Tool-call hijacking is the attack variant where prompt injection or model manipulation induces the model to invoke tools the operator did not intend. Unlike prompt injection that produces a bad response, tool-call hijacking produces bad actions in the world — files deleted, emails sent, money moved. The defence requires the tool layer to enforce scope rather than trusting the model to request only authorised actions. Architectural choices matter here more than at the model layer.
What hijacking attacks look like
Three patterns:
- Scope-expansion attempts. The model is induced to call a tool that exists but is not authorised for the current session.
- Argument manipulation. The model calls an authorised tool but with manipulated arguments that expand the effective access.

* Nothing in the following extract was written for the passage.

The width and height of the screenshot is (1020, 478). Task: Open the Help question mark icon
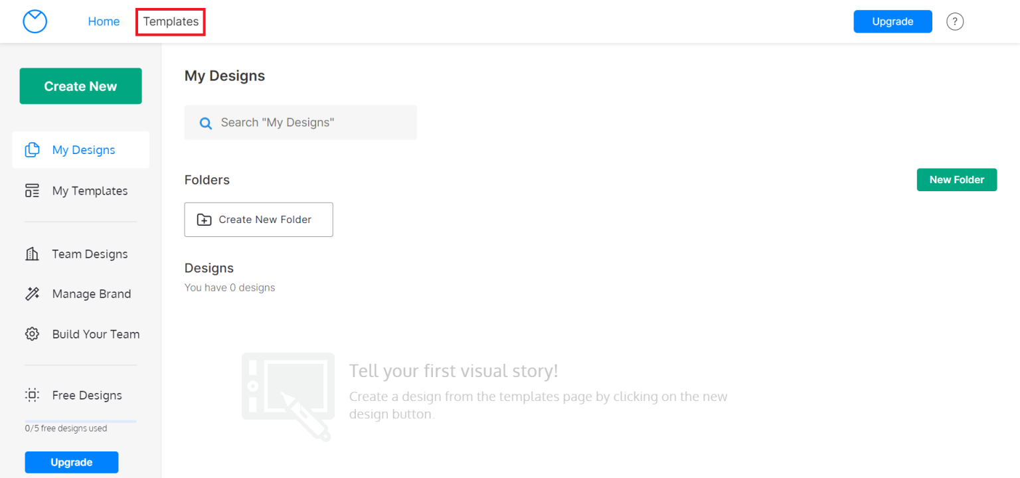click(x=955, y=21)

- Cascading tool invocation. The model is induced to make a chain of tool calls that together produce unauthorised behaviour even if each individual call is authorised.
Each needs different defence.
Where model-level defences fail
"Ask the model nicely to only call authorised tools" is the weakest defence. It depends on the model's judgment, which is exactly what the attack exploits. Mythos-class tools that rely primarily on model-level enforcement have measurable vulnerability.
How Griffin AI handles it
Three architectural layers:
Authorisation at the tool layer. Each tool has scope, and the scope is enforced by the tool handler, not by the model. When the model emits a call to a tool outside the session's scope, the tool layer refuses regardless of how the model justified the call.
Argument validation against capability manifest. Each tool's capability manifest declares what arguments are acceptable. Argument values outside the declared range are rejected at the tool layer.
Cascading-invocation rate limits. Anomalous patterns of cascading tool calls (e.g., read followed immediately by exfiltrative write) trigger rate limits and optional out-of-band confirmation.
A concrete example
An MCP server exposes a list_files(directory) tool scoped to a specific directory. An attacker's prompt injection induces the model to call list_files(directory="../../etc/").
With model-level defences: the model may or may not refuse depending on training.
With Griffin AI's tool-layer enforcement: the tool handler rejects the call because the directory argument escapes the declared scope. The attacker's attempt is logged; the audit trail shows the model attempted an out-of-scope call.
What to evaluate
Three concrete checks:
- Configure an MCP server with narrow scope. Induce the model to attempt a scope-escape. Verify the scope holds.
- Attempt argument manipulation (path traversal, SQL injection in tool arguments). Verify the arguments are validated at the tool layer.
- Attempt cascading tool invocation. Verify rate limits trigger.
How Safeguard Helps
Safeguard's tool-call security is built on tool-layer enforcement of scope, argument validation, and cascading-call rate limits. The defence does not depend on the model cooperating. For organisations whose AI agents have access to real production tools, this architectural choice is the difference between a safe deployment and a latent incident.